# EXERCISE BRIEF:
List every line in the entries below that contains the word "card".

--------------------------------------------------

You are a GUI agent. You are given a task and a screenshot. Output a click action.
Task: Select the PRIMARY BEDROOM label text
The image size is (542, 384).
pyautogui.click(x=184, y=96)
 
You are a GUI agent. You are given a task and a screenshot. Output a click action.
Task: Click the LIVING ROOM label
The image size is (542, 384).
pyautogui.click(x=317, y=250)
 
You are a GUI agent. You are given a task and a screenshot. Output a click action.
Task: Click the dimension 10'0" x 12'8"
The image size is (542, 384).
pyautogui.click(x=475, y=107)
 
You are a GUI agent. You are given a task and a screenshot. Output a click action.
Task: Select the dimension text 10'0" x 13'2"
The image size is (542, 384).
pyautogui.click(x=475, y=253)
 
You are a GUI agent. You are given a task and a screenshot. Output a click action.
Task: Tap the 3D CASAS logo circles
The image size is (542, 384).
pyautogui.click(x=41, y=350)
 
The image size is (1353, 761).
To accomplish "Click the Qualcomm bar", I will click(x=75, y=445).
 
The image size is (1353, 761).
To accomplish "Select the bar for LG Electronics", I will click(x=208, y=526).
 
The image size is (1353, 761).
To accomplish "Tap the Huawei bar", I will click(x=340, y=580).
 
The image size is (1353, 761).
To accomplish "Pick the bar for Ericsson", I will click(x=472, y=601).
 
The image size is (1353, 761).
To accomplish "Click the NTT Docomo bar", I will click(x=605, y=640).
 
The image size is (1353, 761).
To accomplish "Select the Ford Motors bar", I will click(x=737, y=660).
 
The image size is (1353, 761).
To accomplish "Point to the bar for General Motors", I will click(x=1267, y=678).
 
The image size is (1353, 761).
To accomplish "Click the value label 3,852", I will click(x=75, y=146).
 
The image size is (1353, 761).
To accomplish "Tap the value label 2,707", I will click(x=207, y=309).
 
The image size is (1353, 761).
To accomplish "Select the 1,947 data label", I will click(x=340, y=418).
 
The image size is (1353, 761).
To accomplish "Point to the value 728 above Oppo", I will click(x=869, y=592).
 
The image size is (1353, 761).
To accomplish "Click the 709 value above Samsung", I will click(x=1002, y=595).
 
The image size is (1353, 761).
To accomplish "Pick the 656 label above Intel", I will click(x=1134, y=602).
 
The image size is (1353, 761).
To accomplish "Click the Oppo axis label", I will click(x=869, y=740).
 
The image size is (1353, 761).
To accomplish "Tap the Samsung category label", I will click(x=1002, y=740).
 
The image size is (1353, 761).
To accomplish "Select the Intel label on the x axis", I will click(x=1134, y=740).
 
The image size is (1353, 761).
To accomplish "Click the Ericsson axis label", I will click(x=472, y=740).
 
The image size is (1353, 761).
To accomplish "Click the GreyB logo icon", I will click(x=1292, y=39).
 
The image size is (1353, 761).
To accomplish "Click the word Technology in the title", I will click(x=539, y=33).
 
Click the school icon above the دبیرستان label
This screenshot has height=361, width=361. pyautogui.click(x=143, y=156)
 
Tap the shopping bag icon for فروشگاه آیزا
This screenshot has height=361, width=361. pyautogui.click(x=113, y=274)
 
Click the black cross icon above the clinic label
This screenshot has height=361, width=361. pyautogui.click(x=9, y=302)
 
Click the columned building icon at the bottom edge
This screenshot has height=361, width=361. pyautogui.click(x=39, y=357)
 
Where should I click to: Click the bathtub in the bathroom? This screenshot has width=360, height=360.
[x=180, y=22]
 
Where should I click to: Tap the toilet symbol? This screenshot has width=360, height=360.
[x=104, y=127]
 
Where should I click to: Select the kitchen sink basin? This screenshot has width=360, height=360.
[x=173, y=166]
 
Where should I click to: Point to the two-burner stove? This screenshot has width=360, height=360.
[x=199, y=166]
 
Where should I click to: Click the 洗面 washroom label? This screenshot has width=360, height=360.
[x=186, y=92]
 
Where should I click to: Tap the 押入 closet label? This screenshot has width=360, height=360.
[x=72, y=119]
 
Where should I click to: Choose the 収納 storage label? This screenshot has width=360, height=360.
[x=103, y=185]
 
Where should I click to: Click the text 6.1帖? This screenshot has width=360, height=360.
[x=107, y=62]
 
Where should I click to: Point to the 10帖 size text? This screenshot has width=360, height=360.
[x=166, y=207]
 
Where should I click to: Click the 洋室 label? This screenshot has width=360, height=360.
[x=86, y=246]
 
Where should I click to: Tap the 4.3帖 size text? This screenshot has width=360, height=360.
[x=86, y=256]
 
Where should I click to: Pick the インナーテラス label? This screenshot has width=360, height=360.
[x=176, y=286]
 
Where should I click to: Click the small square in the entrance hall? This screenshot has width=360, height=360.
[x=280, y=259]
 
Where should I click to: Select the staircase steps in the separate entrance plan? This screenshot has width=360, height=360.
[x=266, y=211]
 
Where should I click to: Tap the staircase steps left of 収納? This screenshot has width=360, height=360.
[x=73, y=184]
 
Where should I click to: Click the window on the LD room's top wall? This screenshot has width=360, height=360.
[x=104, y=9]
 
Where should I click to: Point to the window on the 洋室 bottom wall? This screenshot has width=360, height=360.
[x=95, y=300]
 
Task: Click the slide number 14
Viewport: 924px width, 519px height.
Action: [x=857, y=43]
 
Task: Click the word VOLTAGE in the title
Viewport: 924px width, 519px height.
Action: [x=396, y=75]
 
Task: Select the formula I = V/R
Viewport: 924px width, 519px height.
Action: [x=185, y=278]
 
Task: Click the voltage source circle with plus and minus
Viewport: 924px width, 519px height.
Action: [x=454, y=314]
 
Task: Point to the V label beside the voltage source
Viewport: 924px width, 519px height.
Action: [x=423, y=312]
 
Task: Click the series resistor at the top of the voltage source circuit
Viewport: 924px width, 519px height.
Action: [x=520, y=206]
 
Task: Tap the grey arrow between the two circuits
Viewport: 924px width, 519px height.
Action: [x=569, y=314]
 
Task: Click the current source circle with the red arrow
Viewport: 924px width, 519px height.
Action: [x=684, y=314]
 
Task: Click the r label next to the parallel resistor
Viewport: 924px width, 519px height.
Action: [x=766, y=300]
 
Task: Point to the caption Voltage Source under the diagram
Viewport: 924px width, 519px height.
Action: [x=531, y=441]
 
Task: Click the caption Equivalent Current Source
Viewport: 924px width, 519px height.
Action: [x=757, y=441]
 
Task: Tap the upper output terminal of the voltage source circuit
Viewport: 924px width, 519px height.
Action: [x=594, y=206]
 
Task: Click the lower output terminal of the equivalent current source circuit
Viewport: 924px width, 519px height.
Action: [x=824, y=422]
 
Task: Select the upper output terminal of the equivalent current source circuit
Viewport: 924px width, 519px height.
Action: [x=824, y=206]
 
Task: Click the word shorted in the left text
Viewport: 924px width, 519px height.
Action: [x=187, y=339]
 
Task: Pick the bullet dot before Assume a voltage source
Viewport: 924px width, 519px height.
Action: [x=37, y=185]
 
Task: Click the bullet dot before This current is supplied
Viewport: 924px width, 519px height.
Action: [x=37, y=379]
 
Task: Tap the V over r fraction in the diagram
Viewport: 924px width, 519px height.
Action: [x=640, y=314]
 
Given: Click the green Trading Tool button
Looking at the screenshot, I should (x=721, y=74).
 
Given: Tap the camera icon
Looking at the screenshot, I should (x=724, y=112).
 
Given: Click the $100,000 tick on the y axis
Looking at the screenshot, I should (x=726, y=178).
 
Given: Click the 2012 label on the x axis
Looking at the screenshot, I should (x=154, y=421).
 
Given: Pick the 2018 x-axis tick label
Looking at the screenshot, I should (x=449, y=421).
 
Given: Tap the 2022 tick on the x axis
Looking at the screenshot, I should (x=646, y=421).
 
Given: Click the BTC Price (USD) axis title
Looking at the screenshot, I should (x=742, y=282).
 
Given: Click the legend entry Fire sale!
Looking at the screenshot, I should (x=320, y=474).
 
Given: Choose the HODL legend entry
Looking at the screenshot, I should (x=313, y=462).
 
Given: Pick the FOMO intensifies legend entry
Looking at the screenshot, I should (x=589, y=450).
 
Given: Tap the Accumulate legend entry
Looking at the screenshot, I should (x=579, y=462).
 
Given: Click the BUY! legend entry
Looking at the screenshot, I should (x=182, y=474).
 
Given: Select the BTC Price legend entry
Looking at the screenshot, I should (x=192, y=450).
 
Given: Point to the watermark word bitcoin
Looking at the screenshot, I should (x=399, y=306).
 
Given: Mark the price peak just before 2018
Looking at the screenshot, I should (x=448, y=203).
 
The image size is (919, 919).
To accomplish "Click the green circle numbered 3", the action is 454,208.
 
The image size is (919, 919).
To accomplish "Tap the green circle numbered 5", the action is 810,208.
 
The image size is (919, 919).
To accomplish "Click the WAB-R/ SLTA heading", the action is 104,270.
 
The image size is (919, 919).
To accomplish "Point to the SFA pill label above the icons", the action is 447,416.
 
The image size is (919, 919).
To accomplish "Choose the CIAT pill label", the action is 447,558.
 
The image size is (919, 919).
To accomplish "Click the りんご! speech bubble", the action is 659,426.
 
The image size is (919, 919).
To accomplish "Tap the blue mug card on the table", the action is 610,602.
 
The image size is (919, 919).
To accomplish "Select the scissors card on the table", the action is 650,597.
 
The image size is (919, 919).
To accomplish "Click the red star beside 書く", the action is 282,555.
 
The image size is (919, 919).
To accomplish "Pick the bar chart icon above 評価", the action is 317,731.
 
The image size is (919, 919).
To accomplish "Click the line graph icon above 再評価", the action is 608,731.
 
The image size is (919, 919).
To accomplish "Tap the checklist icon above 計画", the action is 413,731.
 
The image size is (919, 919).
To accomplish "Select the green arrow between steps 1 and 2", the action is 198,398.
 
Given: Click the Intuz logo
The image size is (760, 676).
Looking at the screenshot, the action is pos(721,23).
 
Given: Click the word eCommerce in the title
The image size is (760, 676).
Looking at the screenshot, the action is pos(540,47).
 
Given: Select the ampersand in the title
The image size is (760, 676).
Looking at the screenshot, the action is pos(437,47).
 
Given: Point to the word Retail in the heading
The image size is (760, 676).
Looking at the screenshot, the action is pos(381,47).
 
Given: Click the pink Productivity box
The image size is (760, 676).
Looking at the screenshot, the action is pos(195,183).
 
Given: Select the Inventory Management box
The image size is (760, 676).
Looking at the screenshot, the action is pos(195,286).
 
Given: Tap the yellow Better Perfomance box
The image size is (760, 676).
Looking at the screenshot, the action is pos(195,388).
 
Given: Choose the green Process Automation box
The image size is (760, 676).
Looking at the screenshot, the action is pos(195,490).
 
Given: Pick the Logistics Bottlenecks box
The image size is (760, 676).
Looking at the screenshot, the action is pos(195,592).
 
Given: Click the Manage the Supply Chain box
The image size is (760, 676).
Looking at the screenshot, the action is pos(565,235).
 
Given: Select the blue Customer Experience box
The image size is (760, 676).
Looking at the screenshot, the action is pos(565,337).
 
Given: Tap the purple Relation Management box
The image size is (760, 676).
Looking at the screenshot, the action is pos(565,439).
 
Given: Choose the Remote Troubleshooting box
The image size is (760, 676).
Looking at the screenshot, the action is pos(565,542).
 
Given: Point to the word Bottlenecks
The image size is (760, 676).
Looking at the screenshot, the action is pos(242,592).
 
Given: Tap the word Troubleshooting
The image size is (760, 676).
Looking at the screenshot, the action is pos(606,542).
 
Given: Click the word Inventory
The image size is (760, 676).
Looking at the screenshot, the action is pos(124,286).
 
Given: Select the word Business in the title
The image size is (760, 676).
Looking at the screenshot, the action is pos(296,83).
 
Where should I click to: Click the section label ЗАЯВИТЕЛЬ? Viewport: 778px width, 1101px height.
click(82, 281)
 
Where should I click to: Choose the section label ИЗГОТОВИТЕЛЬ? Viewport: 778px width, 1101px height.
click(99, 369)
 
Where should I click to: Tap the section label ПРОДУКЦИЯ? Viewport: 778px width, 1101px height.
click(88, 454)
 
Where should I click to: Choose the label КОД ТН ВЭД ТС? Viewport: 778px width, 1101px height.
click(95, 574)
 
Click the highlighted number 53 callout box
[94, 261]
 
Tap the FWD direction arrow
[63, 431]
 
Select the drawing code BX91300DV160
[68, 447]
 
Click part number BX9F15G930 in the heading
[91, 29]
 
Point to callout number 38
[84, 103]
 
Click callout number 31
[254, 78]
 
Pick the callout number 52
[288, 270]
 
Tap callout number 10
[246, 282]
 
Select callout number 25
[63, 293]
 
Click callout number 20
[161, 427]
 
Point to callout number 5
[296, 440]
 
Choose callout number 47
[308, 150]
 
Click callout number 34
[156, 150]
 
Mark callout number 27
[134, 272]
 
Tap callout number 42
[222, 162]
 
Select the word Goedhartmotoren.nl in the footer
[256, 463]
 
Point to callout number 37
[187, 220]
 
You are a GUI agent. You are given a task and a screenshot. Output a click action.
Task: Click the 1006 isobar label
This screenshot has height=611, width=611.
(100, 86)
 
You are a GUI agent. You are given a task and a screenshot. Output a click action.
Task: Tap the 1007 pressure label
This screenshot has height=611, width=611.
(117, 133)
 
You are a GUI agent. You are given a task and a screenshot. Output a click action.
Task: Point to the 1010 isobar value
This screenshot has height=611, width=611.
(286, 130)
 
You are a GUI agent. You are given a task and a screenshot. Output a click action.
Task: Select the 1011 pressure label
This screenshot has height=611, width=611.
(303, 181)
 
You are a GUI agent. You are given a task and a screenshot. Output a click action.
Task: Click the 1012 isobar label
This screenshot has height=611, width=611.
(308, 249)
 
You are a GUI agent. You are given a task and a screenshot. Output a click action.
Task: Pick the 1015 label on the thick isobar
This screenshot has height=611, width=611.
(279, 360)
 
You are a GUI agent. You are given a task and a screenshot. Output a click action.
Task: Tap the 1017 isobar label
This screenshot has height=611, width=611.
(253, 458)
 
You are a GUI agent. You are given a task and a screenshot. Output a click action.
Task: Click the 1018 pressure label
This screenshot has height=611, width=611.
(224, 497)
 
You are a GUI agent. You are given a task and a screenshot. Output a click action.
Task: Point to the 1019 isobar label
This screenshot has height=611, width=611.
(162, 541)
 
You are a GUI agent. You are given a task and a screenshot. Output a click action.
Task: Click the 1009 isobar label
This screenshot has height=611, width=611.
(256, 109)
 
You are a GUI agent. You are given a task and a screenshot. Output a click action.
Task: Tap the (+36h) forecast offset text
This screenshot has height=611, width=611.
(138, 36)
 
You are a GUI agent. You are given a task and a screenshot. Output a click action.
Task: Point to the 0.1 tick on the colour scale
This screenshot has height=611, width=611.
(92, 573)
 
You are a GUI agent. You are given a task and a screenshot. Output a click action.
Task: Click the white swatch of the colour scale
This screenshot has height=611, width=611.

--------------------------------------------------

# FULL SOLUTION:
To accomplish "Tap the blue mug card on the table", the action is 610,602.
To accomplish "Select the scissors card on the table", the action is 650,597.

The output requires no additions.